Entre le cash-flow actualisé et la marge/rendement de l’EV/EBITDA, je pense que Rexel pourrait être sous-évalué de plus de 50 % aujourd’hui. L’incapacité à générer un effet de levier FCF à long terme conduirait à une juste valeur proche du prix actuel, je considère donc cela comme un scénario baissier à ce stade.
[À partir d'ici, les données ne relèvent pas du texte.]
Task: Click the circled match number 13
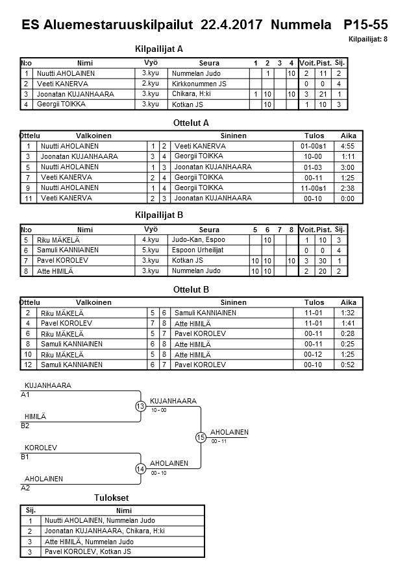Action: click(140, 406)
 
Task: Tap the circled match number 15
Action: click(201, 437)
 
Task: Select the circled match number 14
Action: click(140, 468)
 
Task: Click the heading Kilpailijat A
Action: click(159, 49)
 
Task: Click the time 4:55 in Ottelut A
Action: click(349, 146)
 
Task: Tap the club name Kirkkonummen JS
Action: click(199, 84)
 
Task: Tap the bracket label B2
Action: click(25, 426)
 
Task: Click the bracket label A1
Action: click(25, 394)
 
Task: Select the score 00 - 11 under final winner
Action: click(219, 441)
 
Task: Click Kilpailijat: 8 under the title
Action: click(367, 40)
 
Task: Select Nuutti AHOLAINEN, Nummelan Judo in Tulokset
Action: click(100, 520)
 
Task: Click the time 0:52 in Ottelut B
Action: click(349, 365)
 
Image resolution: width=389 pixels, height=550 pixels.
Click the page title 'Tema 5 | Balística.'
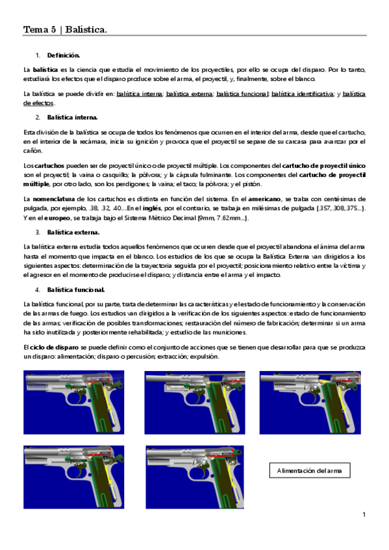tap(65, 30)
Il faudra attendre quelques trimestres avant que Rexel n’enregistre à nouveau des résultats positifs, et ce nom n’était pas très populaire au début de la crise, mais je vois une opportunité sous-évaluée, bien que plus risquée, dans ce cas.

Divulgation : Je suis/nous sommes long(e)s ABB. J’ai écrit cet article moi-même, et il exprime mes propres opinions. Je ne reçois aucune compensation pour cela (autre que celle de Seeking Alpha). Je n’ai aucune relation d’affaires avec une entreprise dont les actions sont mentionnées dans cet article.

Note de la rédaction : Cet article traite d’un ou plusieurs titres qui ne sont pas négociés sur une grande bourse américaine. Veuillez prendre connaissance des risques associés à ces titres.